(begin)

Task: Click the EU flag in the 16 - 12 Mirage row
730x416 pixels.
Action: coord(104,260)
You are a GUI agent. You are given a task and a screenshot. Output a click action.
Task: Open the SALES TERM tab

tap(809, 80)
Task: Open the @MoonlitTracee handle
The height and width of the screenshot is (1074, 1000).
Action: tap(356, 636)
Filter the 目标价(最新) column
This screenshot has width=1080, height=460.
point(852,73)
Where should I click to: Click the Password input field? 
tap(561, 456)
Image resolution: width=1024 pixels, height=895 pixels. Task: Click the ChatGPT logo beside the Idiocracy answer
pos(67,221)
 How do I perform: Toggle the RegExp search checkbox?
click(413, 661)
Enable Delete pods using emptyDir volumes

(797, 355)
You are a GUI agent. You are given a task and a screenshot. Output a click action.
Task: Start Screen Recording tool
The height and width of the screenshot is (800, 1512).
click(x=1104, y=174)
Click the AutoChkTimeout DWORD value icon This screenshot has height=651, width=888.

(end)

Reproduce all the items above, keeping every line unchanged.

◆ Right answer ◆
Task: Click the EU flag in the 16 - 12 Mirage row
730x416 pixels.
Action: coord(104,260)
You are a GUI agent. You are given a task and a screenshot. Output a click action.
Task: Open the SALES TERM tab

tap(809, 80)
Task: Open the @MoonlitTracee handle
The height and width of the screenshot is (1074, 1000).
Action: tap(356, 636)
Filter the 目标价(最新) column
This screenshot has width=1080, height=460.
point(852,73)
Where should I click to: Click the Password input field? 
tap(561, 456)
Image resolution: width=1024 pixels, height=895 pixels. Task: Click the ChatGPT logo beside the Idiocracy answer
pos(67,221)
 How do I perform: Toggle the RegExp search checkbox?
click(413, 661)
Enable Delete pods using emptyDir volumes

(797, 355)
You are a GUI agent. You are given a task and a screenshot. Output a click action.
Task: Start Screen Recording tool
The height and width of the screenshot is (800, 1512).
click(x=1104, y=174)
Click the AutoChkTimeout DWORD value icon This screenshot has height=651, width=888.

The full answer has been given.